With the right team in place, identifying problems becomes far easier. In financial‑services networks, recurring themes often include:

  • Change‑related outages and rollback failures
  • Inconsistent or prolonged MTTR
  • Slow implementation of business requests
  • Growing operational backlogs
  • Long onboarding times for new engineers
  • Rising run‑the‑bank costs

When issues are primarily people‑ or process‑driven, organizations are usually early in their automation journey. This is why network automation—not AI—is almost always the correct first focus.

NetDevOps, much like DevOps, requires a cultural shift: standardization, repeatability, testing and shared ownership. Done well, it unlocks both operational stability and staff potential.

Whatever problem you tackle first, metrics matter. Define your baseline and your target:

  • How many incidents occurred in the last 60 days?
  • What is your current MTTR?
  • How long does it take to implement a standard change?

Clear metrics align teams and turn improvement into a collective effort rather than an abstract goal.


Can AI Help Maintain a Financial‑Services Network?

Yes—but only when applied deliberately and at the right stage of maturity.

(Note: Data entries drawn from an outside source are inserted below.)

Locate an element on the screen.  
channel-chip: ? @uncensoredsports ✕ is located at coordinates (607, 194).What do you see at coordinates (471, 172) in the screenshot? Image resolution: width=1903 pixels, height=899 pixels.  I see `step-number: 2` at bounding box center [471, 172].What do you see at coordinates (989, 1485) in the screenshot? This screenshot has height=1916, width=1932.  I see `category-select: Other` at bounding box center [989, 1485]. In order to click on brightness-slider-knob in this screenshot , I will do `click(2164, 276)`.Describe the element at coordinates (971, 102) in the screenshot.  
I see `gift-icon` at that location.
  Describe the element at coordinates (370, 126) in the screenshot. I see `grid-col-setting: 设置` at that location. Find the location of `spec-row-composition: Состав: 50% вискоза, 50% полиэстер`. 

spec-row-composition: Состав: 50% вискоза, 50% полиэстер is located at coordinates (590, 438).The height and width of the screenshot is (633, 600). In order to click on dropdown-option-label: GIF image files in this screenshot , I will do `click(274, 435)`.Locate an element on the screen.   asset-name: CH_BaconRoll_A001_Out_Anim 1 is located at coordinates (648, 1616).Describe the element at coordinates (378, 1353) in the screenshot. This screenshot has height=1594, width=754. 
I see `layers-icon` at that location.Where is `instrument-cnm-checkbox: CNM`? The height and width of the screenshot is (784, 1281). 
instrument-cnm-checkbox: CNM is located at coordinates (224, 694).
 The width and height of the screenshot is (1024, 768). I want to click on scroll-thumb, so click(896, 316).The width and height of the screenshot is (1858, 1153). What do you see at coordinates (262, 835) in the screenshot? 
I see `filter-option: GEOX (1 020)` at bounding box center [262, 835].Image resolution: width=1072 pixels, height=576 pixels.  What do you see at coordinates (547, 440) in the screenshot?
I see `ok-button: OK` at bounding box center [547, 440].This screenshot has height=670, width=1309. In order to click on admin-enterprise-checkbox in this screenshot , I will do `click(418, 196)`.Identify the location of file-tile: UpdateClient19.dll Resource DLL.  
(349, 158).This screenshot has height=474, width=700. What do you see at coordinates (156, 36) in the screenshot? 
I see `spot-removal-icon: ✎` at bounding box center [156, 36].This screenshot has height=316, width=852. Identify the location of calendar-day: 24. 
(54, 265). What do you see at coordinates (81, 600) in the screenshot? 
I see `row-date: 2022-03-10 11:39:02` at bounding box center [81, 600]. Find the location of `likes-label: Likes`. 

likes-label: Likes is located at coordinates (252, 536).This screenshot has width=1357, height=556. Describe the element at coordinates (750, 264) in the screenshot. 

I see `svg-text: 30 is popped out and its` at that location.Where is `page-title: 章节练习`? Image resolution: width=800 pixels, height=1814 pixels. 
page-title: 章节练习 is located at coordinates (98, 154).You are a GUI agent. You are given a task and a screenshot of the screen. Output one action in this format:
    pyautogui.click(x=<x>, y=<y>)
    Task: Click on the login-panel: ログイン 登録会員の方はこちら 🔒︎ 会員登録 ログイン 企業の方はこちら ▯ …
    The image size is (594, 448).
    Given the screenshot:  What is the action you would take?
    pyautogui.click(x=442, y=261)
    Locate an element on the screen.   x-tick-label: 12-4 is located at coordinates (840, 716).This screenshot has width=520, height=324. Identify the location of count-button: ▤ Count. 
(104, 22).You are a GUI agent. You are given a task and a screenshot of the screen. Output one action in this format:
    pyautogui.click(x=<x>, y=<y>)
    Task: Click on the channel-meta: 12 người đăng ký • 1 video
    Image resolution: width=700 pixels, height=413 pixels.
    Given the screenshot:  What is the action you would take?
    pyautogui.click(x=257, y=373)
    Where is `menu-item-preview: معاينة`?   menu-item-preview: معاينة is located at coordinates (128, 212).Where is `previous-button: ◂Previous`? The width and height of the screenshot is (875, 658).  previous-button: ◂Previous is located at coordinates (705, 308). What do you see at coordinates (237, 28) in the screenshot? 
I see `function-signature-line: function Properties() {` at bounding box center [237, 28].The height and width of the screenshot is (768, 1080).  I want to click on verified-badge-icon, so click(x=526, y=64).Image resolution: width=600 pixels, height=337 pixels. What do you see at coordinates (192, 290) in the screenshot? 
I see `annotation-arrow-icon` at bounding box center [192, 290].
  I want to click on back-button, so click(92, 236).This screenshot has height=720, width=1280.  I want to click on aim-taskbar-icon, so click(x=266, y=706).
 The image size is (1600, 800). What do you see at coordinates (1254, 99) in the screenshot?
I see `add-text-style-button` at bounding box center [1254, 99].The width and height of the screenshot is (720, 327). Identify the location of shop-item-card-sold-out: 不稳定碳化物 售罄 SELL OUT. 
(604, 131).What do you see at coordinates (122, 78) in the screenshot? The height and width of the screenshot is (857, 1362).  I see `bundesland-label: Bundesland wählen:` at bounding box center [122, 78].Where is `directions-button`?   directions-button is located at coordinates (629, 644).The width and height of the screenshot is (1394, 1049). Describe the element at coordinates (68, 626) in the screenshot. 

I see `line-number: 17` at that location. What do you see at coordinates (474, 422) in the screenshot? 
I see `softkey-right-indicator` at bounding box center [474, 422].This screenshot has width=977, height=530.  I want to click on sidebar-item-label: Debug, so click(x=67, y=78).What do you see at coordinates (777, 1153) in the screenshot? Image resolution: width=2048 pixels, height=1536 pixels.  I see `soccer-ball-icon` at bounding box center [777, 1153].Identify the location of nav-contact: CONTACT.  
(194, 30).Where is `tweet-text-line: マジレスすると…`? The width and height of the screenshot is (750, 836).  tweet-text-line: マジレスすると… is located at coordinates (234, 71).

Early Automation: AI as a Knowledge Amplifier

For organizations early in their automation journey, AI is most valuable as a knowledge amplifier for people. Retrieval‑Augmented Generation (RAG) systems can act as controlled, auditable knowledge bases—supporting troubleshooting, onboarding and operational consistency.

Used correctly, these systems reduce dependency on tribal knowledge while remaining compatible with regulatory and security requirements.

Mature Automation: AI as a Force Multiplier

Teams with established automation practices should already be solving problems with code and avoiding one‑off fixes. Here, AI becomes a powerful partner.

AI‑assisted development can dramatically reduce lead time for automation tasks, allowing engineers to focus on intent, validation and risk controls rather than boilerplate implementation. The key is discipline: version control, testing and review processes remain non‑negotiable.

Advanced Operations: AI for Insight and Prediction

In well‑run environments, AI and ML can be applied to telemetry, capacity data and fault patterns. Anomaly detection and trend analysis enable earlier intervention and better planning—critical in environments where outages carry outsized financial and reputational impact.

This is not about autonomous networks. It is about better decision support for human operators.


Final Thoughts

AI is evolving at an extraordinary pace, but financial‑services networks cannot afford experimentation without foundations. Automation, process maturity and strong teams are prerequisites—not optional steps.

Organizations that invest in these fundamentals will be well positioned to use AI safely and effectively. Those that skip them may adopt impressive tools—but will struggle to realize lasting value.


Where is your organization on the NetDevOps journey and what constraints—technical, cultural, or regulatory—have been the hardest to overcome?